Samotność na Dzikim Zachodzie
Jakiś czas temu obejrzałam na Netflixie "Psie pazury" z 2021 roku, które okazały się być ekranizacją powieści zupełnie mi nieznanego Thomasa Savage'a. Film jest świetny pod względem aktorskim i wizualnym, a sama historia zapada w pamięć. Teraz miałam okazję przeczytać książkę. Muszę przyznać, że film dosyć wiernie trzyma się pierwowzoru literackiego, ale oczywiście nie pokazuje wszystkiego. Powieść zawiera w sobie o wiele więcej treści, wątków i na niektóre sprawy pozwala spojrzeć z innej strony.
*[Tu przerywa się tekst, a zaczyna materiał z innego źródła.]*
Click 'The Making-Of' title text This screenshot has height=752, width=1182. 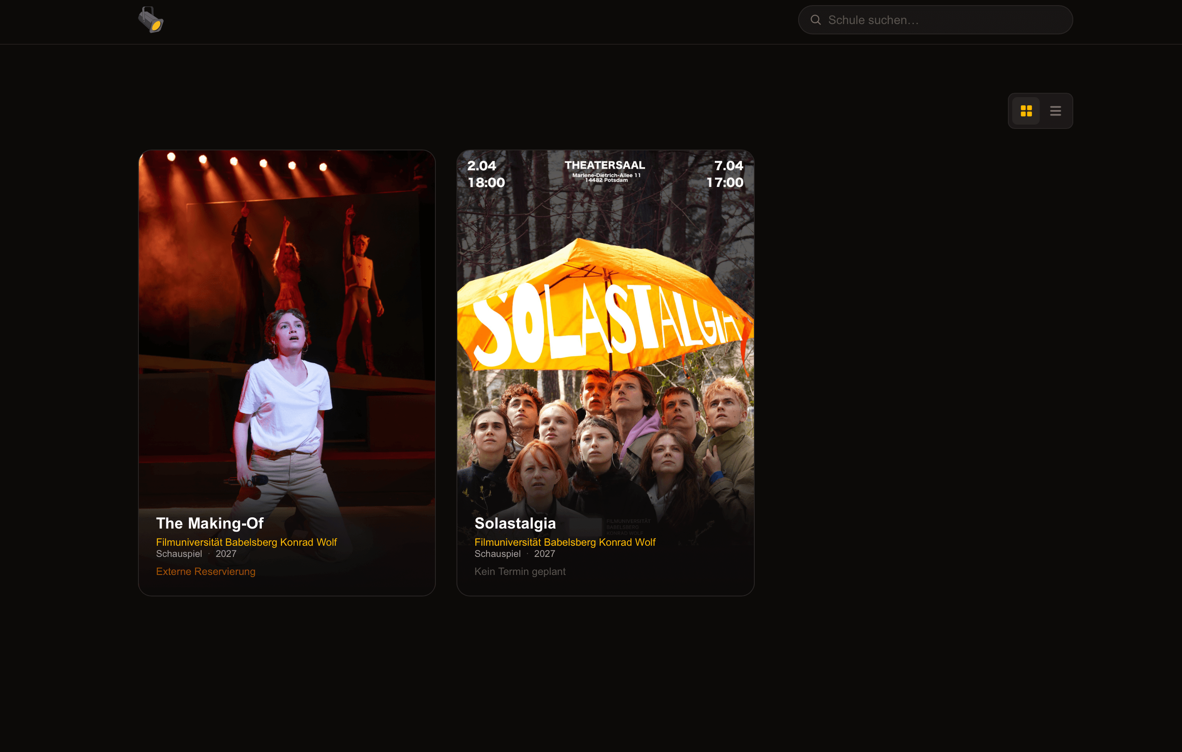(x=210, y=523)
Bracia Phil i George prowadzą wspólnie ranczo. Phil jest wysoki, szczupły, elokwentny, oczytany, uzdolniony, a jednocześnie złośliwy, bez skrupułów mówi każdemu prosto w oczy, co o nim myśli, przyjemność sprawia mu wkurzanie ludzi, nawet bratu lubi grać na nerwach. George jest jego przeciwieństwem - niski, krępy, łagodny, przyzwoity, nie ciągnie go do książek, nie ma rzeczy, które wzbudzałyby w nim większy entuzjazm. Mimo tych przeciwieństw zawsze są razem. Wspólnie podejmują decyzje, jeżdżą razem przy zaganianiu bydła i nadal sypiają w tym samym pokoju, który dzielili jako chłopcy. Wszystko się zmienia, gdy George decyduje się w końcu zmienić coś w swoim życiu. Pewnego dnia sprowadza do domu Rose, swoją świeżo poślubioną żonę. Po jakimś czasie dołącza do nich też syn kobiety, Peter.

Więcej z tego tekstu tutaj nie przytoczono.